Security Experts:

Android, macOS Versions of GravityRAT Spyware Spotted in Ongoing Campaign

Kaspersky security researchers have identified versions of the GravityRAT spyware that are targeting Android and macOS devices.

Initially detailed in 2018, the RAT was previously employed in attacks targeting the Indian military, as part of a campaign that is believed to have been active since 2015. Targeting Windows systems, the tool has mainly been used for spying purposes.

In a report published on Monday, Kaspersky reveals that the malware’s authors have invested a lot into making their tool cross-platform, and that, as part of an ongoing campaign, both Android and macOS are now being targeted, in addition to Windows.

The investigation into the new samples has revealed over 10 variants of GravityRAT, which have been distributed masquerading as legitimate apps, including secure file sharing software and media players.

Spyware capabilities packed within GravityRAT allow the malware to retrieve device information, contact lists, call logs, email addresses, and SMS messages, and even to find and exfiltrate files based on extensions: .docx, .doc, .ppt, .pptx, .txt, .pdf, .xml, .jpg, .jpeg, .log, .png, .xls, .xlsx, and .opus.

The malware, which is believed to have been developed by a Pakistani group, is also capable of retrieving a list of running processes on the system, log keystrokes, take screenshots, execute shell commands, record audio, and scan for open ports.

“Our investigation indicated that the actor behind GravityRAT is continuing to invest in its spying capacities. Cunning disguise and an expanded OS portfolio not only allow us to say that we can expect more incidents with this malware in the APAC region, but this also supports the wider trend that malicious users are not necessarily focused on developing new malware, but developing proven ones instead, in an attempt to be as successful as possible,” Tatyana Shishkova, security expert at Kaspersky, said.

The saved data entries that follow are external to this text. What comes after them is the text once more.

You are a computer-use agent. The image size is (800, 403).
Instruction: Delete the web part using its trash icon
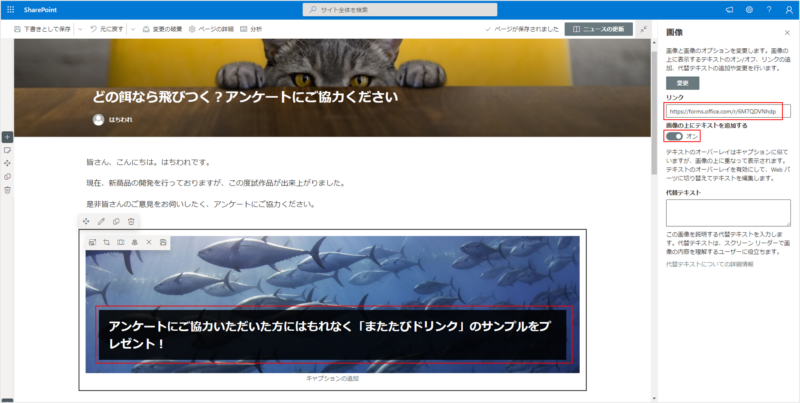(x=131, y=220)
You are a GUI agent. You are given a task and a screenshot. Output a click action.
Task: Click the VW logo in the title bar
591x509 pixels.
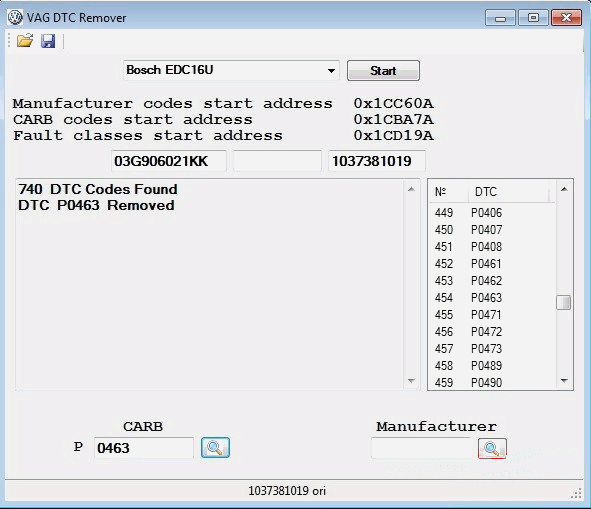pyautogui.click(x=15, y=18)
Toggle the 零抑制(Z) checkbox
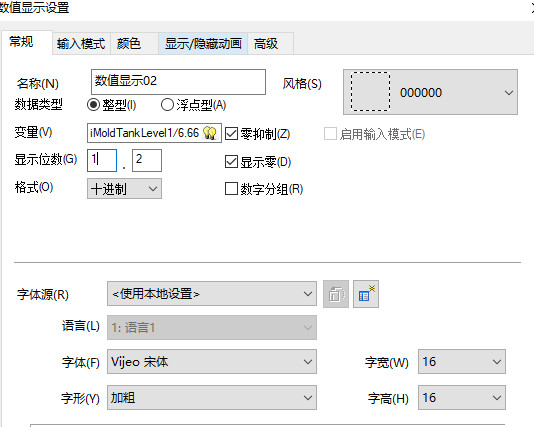This screenshot has width=534, height=427. point(231,133)
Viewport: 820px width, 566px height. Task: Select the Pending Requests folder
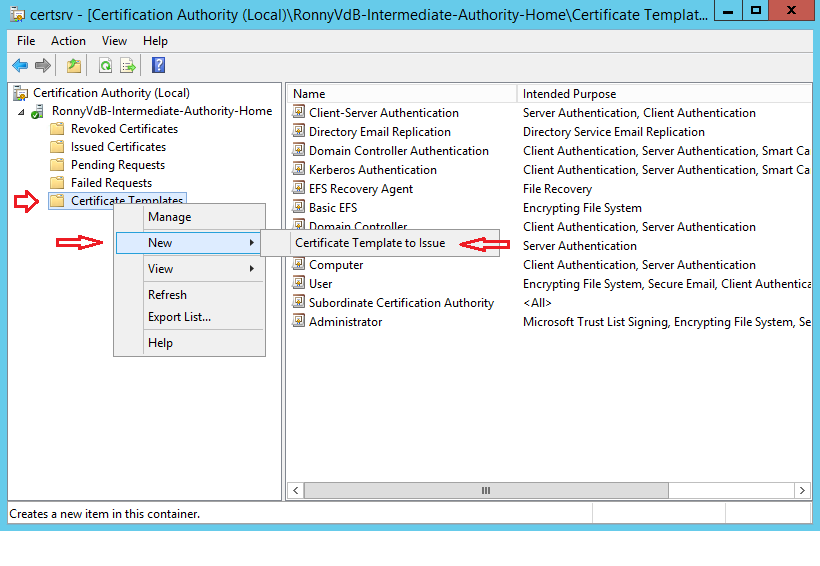coord(117,165)
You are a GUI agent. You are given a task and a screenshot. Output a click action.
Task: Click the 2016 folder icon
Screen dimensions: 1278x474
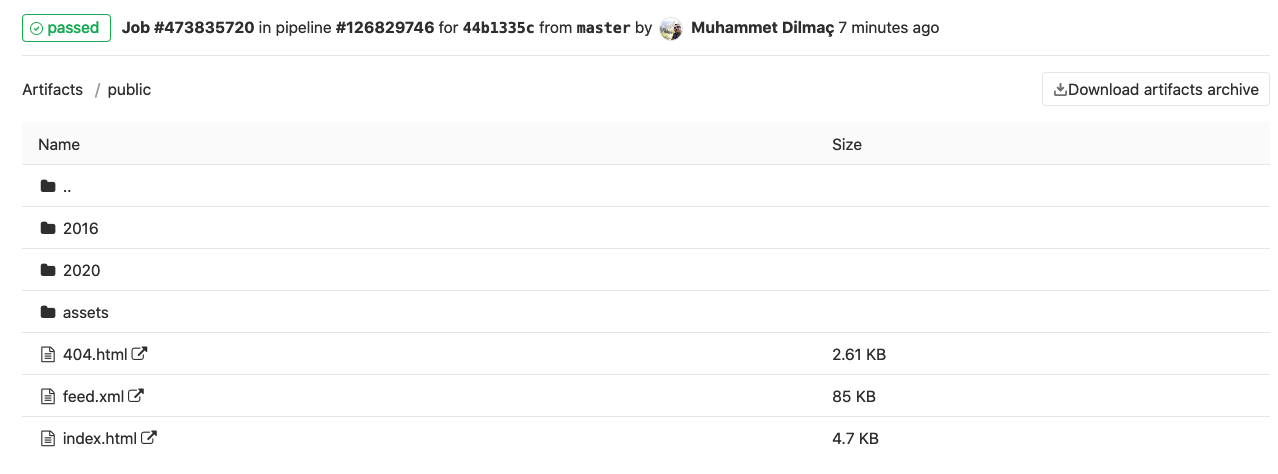tap(47, 228)
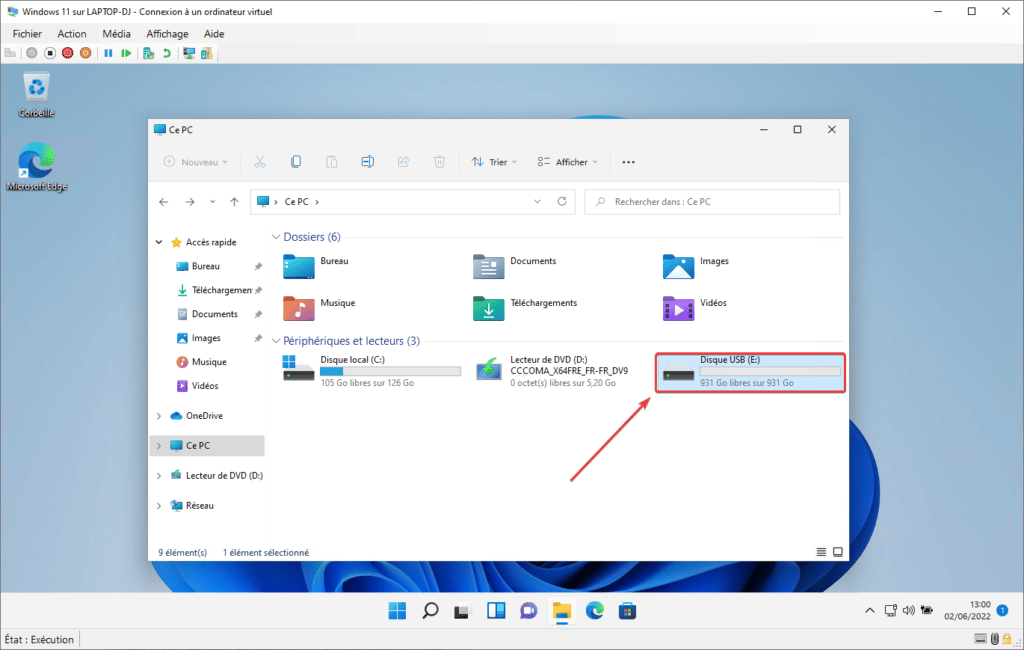Viewport: 1024px width, 650px height.
Task: Select Documents in Accès rapide sidebar
Action: [214, 314]
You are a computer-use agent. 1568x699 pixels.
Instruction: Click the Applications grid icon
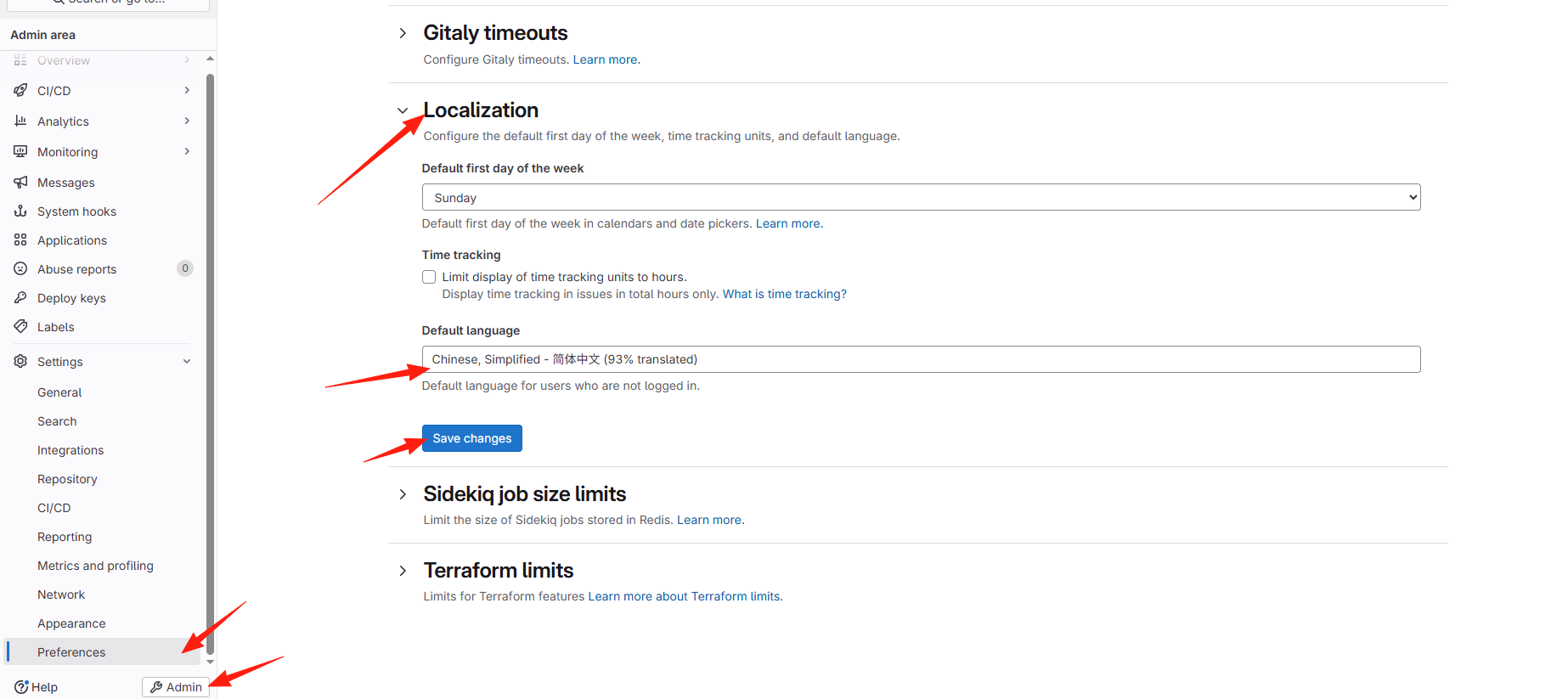tap(20, 240)
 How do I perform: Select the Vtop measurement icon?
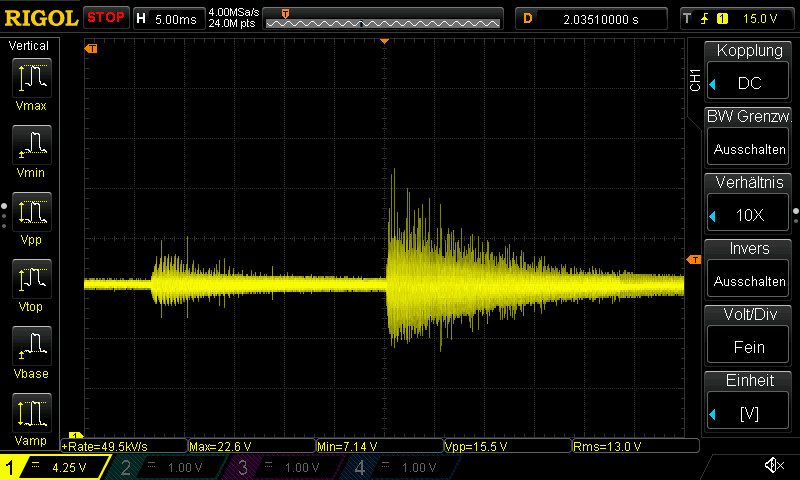(30, 279)
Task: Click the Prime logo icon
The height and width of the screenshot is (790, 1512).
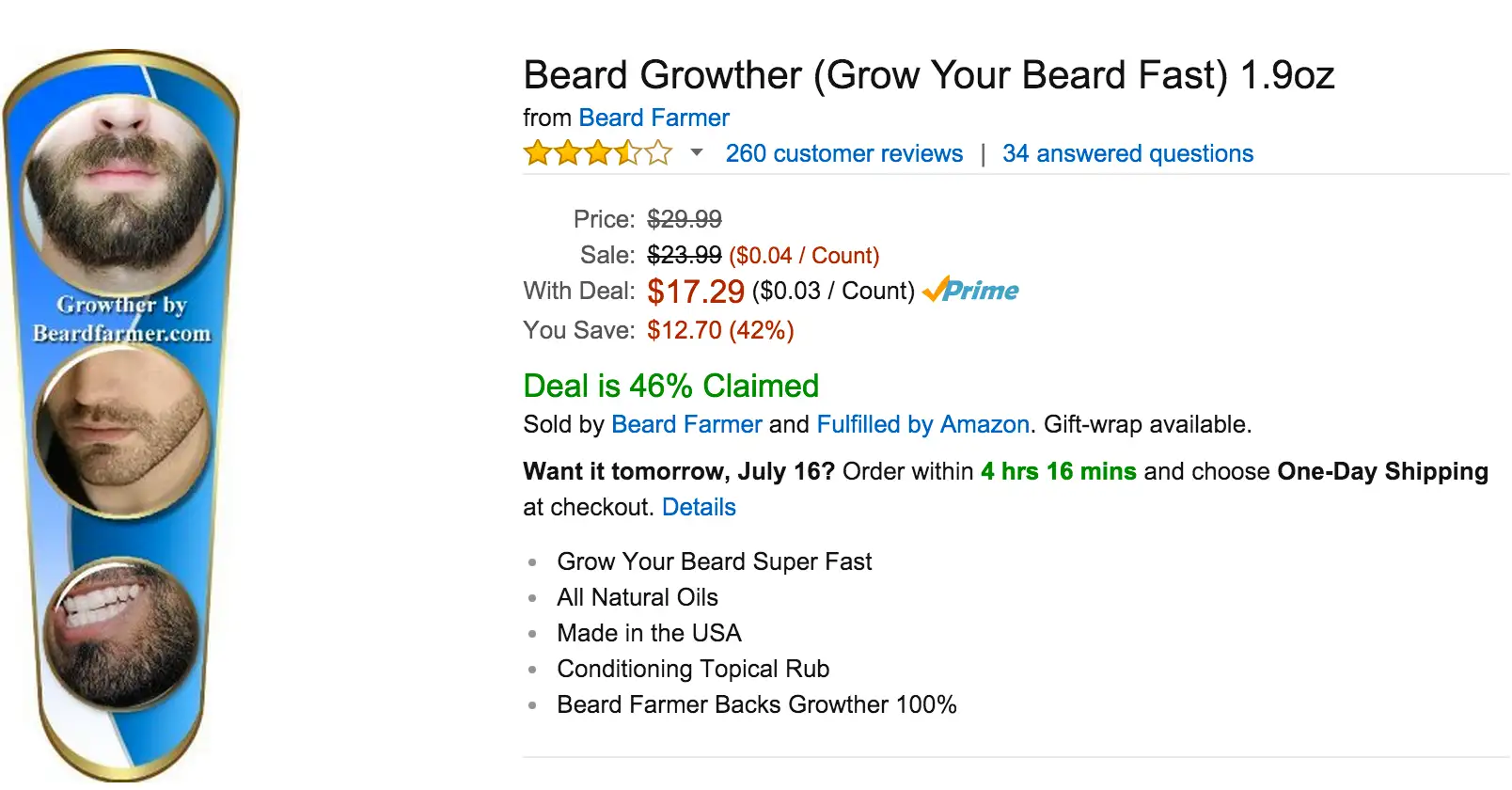Action: click(970, 291)
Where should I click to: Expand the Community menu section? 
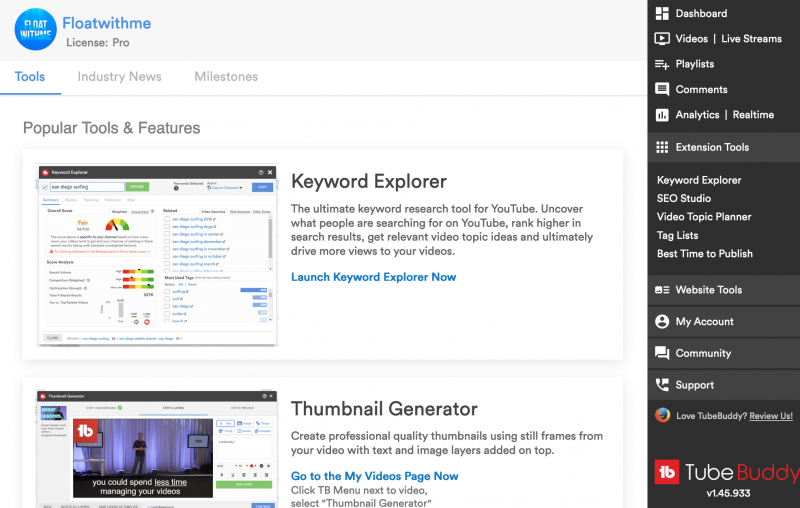[x=703, y=353]
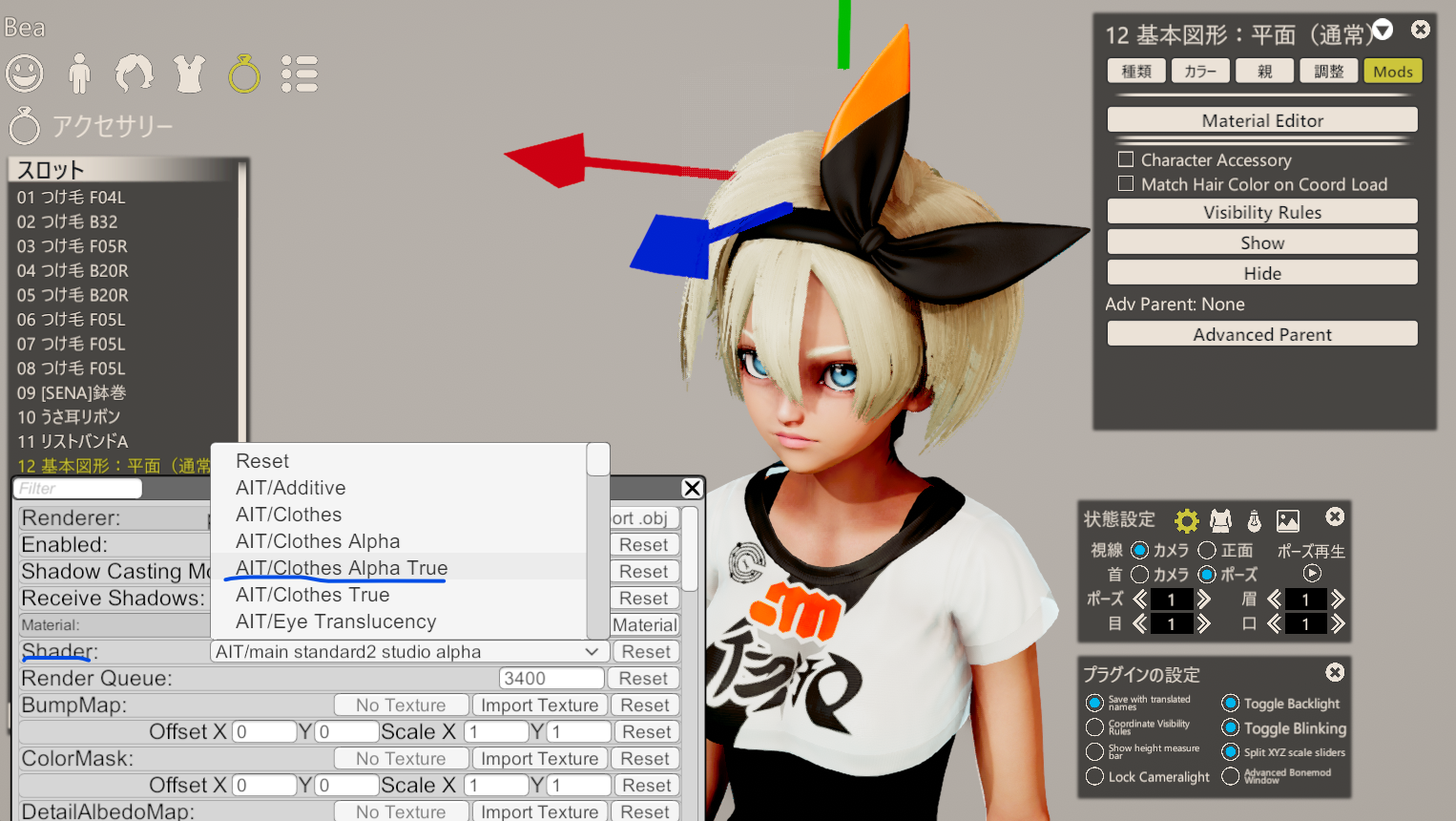The image size is (1456, 821).
Task: Advance pose number with the right arrow
Action: (x=1204, y=600)
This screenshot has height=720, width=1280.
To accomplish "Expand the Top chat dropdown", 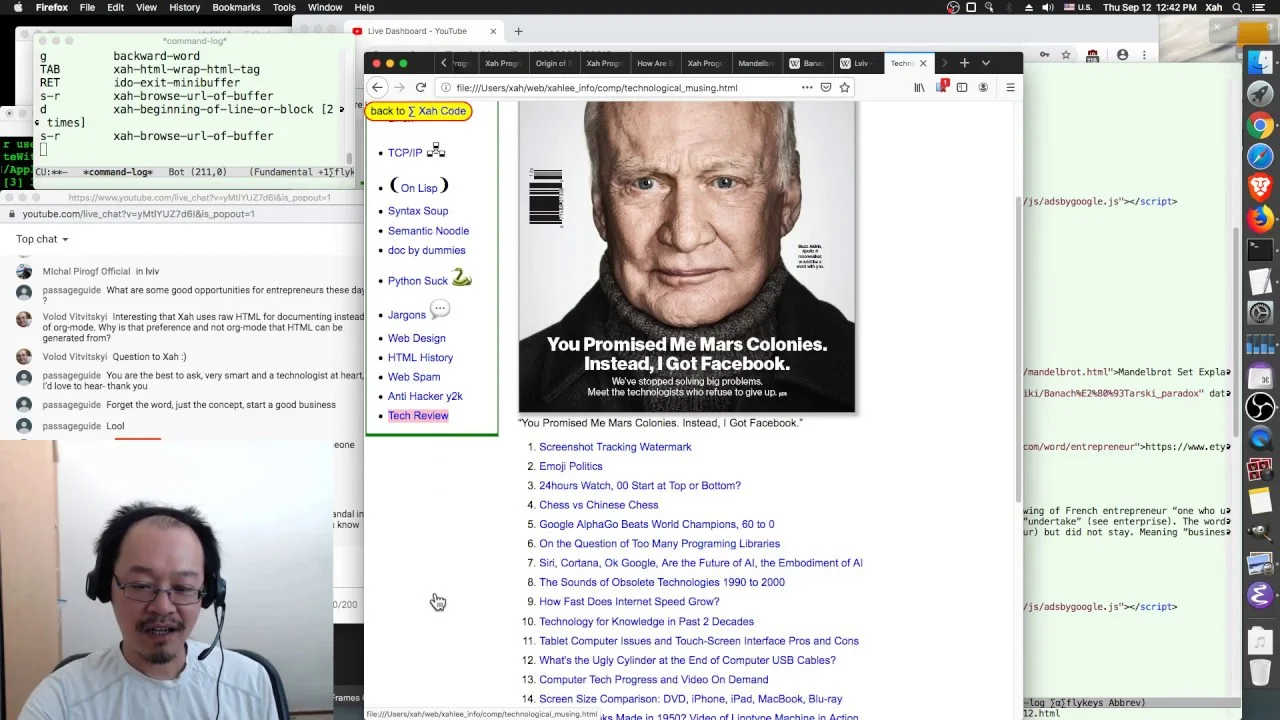I will point(42,239).
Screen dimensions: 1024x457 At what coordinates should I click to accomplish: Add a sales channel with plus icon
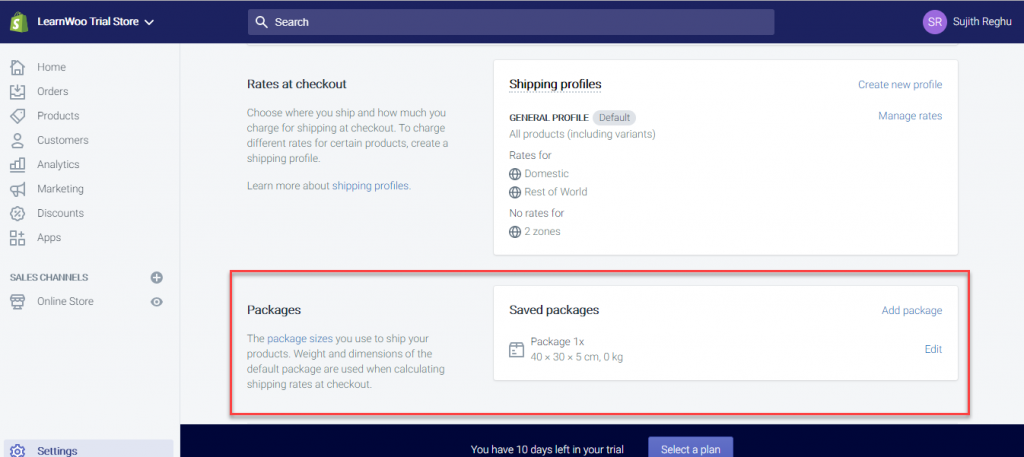(157, 277)
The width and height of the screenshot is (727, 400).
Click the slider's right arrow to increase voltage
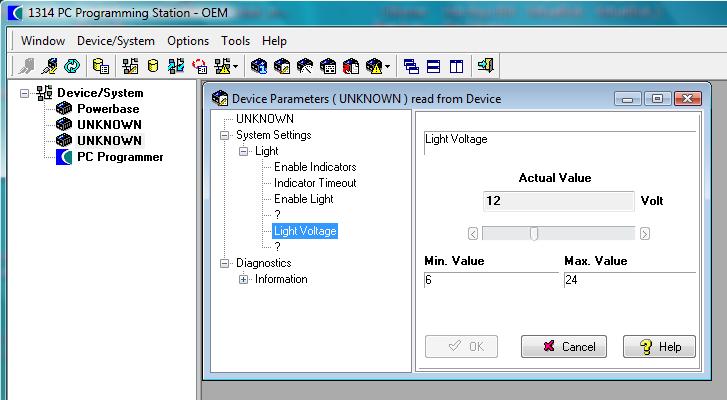tap(645, 234)
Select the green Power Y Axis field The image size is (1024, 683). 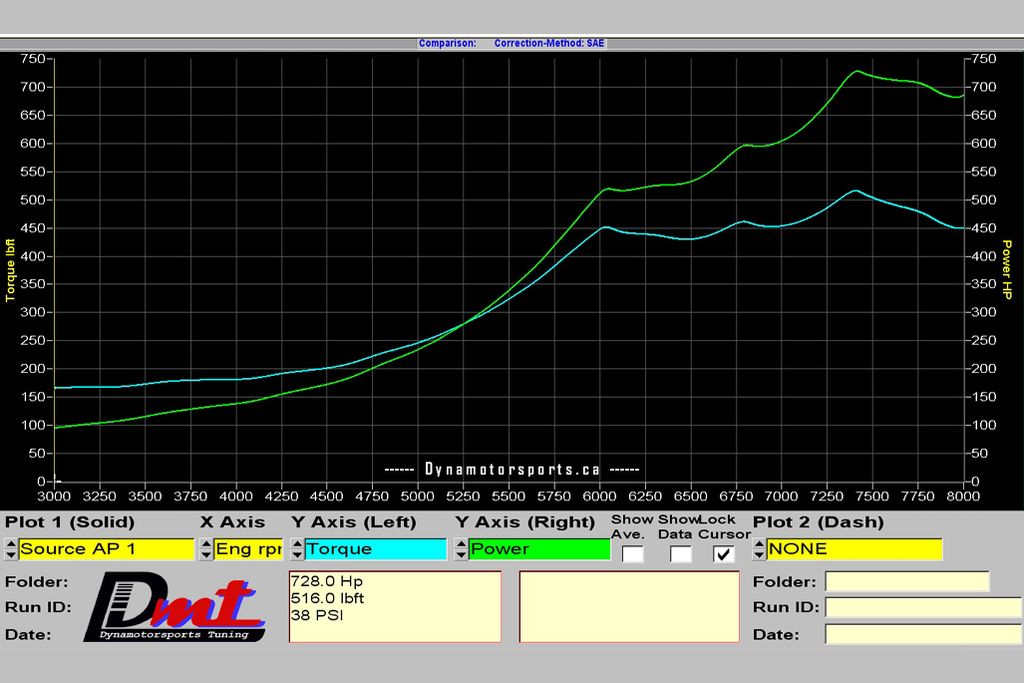tap(539, 549)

Analysis of some of the apps the Trojan has been distributed as revealed similar functionality between samples and also allowed the security researchers to identify command and control (C&C) servers used by the attackers, such as nortonupdates[.]online, windowsupdates[.]eu, mozillaupdates[.]com, mozillaupdates[.]us, msoftserver[.]eu, microsoftupdate[.]in, and others.

The domains distributing the malware, Kaspersky reveals, are hidden behind Cloudflare, thus making it difficult for security researchers to discover their IPs.

Kaspersky’s researchers also discovered that GravityRAT’s operators have developed .NET, Python, and Electron variants of the threat, which allows them to easily target both Windows and macOS devices. The Android variant features similar functionality.

Previously reported GravityRAT attacks employed fake Facebook accounts for distribution, with the intended victims contacted through the social platform and asked to install a malware masquerading as a secure messenger application. Approximately 100 victims were identified, including employees in defense, police, and other departments and organizations.

“It is safe to assume that the current GravityRAT campaign uses similar infection methods — targeted individuals are sent links pointing to malicious apps. The main modification seen in the new GravityRAT campaign is multiplatformity: besides Windows, there are now versions for Android and macOS. The cybercriminals also started using digital signatures to make the apps look more legitimate,” Kaspersky concludes.